Le Mardi 5 septembre 2017
La lutte contre le changement climatique demande des mutations économiques importantes. Réduire les émissions de gaz à effet de serre dans un monde en croissance exige d’innover dans les moyens de production, en particulier d’énergie, pour découpler performance économique et émissions. La recherche est l’une des clés. La France, qui regorge de talents, a les atouts pour devenir un pôle d’attractivité mondiale.
Le développement des technologies vertes nécessite des capitaux importants, que la place financière de Paris pourra fournir en devenant la référence mondiale en matière de développement durable. Enfin, l’État agira pour simplifier, faciliter et encourager le déploiement des filières vertes utiles à la lutte contre le changement climatique (génie écologique, biomimétisme…).
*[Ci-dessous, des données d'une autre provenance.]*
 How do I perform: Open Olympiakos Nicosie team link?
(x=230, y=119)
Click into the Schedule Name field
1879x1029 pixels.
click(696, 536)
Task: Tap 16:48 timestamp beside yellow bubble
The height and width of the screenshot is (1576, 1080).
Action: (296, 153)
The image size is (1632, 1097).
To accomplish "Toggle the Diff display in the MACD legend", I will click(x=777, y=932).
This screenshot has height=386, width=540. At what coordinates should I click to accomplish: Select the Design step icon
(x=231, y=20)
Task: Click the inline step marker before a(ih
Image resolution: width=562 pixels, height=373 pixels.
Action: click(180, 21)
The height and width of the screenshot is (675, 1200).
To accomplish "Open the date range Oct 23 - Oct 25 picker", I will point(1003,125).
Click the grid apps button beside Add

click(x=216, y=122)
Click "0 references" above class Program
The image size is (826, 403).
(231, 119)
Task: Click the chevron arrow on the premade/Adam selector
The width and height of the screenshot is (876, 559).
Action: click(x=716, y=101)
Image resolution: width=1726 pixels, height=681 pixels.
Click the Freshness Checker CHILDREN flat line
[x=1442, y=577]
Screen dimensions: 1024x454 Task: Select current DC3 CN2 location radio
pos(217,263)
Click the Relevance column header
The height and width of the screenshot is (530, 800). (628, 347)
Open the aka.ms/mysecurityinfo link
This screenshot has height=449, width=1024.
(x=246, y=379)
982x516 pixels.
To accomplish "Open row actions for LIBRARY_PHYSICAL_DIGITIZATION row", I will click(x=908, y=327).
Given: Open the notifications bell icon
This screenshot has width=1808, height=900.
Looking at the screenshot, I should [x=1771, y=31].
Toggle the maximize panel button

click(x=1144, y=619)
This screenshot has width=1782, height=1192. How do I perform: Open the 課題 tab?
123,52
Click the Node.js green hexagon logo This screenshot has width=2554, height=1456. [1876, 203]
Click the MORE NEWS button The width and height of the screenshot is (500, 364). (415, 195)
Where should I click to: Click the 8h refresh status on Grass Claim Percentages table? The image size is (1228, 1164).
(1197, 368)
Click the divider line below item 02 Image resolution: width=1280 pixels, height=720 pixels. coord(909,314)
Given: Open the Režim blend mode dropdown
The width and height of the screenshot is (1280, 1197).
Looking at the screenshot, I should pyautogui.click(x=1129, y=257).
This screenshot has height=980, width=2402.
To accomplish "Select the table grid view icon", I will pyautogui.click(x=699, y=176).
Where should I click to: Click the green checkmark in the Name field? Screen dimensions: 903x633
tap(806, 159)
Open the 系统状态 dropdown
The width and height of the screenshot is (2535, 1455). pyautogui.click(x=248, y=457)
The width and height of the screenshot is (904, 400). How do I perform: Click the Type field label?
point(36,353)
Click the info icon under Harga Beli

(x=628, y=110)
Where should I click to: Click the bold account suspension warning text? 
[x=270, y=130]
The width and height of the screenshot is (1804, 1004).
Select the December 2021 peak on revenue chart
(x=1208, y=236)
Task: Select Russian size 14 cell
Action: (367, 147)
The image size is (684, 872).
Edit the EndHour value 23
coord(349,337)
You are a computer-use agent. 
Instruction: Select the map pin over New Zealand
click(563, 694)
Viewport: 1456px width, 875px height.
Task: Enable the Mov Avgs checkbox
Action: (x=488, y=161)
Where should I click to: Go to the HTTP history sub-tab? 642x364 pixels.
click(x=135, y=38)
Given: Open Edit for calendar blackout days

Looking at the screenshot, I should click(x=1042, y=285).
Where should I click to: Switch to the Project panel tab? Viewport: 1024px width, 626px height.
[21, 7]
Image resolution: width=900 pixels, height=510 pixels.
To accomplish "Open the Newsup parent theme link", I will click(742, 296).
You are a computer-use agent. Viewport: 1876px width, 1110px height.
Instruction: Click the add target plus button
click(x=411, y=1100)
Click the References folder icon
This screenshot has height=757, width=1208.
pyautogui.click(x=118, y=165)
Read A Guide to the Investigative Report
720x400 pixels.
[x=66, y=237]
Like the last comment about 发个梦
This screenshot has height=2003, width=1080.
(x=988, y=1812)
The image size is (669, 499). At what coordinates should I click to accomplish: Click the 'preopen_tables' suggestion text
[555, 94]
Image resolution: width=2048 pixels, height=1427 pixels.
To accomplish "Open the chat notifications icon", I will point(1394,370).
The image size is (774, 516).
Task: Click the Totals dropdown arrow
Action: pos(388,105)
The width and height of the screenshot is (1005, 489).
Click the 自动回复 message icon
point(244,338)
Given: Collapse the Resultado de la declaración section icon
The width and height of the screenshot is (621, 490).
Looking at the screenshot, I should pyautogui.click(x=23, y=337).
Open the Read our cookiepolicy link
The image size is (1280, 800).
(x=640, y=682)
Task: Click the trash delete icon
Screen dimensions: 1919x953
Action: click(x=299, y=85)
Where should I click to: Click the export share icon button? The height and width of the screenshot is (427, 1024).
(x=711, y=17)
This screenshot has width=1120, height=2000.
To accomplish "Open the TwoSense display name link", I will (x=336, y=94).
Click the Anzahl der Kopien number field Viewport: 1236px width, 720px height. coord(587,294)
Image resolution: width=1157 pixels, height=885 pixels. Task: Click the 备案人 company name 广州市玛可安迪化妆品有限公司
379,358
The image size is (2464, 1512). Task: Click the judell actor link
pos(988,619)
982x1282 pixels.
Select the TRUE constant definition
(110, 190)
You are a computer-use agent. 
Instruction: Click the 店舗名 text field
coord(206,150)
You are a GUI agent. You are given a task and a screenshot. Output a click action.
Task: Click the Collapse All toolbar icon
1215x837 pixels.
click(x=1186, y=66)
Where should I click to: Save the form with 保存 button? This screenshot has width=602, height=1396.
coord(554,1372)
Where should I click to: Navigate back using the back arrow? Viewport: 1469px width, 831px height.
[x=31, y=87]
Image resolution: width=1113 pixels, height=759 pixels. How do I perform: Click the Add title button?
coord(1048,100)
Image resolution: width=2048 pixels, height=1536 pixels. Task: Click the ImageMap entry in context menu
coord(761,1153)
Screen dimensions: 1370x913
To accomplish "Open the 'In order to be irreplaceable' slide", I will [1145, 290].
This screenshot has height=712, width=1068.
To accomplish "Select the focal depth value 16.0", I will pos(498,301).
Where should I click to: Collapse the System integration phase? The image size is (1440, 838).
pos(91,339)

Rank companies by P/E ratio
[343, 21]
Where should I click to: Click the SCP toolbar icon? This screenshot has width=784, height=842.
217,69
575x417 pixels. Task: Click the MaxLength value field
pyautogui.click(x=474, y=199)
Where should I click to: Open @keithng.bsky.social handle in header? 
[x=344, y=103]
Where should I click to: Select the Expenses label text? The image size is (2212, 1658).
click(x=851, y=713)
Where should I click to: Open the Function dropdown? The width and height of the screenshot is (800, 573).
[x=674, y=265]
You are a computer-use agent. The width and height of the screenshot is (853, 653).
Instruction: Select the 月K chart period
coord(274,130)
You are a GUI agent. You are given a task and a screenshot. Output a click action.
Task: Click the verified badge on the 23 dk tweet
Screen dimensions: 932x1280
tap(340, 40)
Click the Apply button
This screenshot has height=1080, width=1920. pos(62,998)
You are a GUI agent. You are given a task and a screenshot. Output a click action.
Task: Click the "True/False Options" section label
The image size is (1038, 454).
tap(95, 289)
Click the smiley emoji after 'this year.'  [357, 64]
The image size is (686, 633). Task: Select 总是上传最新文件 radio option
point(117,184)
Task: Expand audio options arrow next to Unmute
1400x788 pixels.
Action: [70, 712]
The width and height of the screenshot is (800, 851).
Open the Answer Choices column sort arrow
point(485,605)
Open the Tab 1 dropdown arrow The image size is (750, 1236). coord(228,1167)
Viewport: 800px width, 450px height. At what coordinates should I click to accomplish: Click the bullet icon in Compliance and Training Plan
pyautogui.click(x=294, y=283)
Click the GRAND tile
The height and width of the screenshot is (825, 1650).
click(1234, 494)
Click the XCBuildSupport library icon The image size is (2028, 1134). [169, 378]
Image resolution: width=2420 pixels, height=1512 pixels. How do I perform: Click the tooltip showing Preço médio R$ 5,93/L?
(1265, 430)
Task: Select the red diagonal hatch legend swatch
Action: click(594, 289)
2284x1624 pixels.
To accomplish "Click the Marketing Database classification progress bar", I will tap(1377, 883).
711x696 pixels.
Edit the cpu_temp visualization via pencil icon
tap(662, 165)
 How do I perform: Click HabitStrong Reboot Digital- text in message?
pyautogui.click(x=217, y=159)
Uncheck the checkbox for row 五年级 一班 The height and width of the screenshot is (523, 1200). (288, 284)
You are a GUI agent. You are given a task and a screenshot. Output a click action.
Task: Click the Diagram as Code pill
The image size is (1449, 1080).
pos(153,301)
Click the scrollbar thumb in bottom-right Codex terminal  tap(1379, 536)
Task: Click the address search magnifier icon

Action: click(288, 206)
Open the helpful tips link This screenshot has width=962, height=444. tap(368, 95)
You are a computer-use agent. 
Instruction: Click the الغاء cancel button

Miser sur la recherche et l’innovation pour trouver les solutions d’avenir

La France renforce dès à présent ses dispositifs d’attractivité et de coopération scientifique dans les domaines clés pour combattre le changement climatique. Elle met ainsi en place un programme pour l’accueil de chercheurs confirmés de haut niveau, confié au CNRS, ainsi que des chaires d’excellence pour de jeunes chercheurs et un programme sélectif d’accueil de doctorants.

La France accueillera la 47e session plénière du GIEC au printemps 2018, qui sera l'occasion de fêter ses 30 ans.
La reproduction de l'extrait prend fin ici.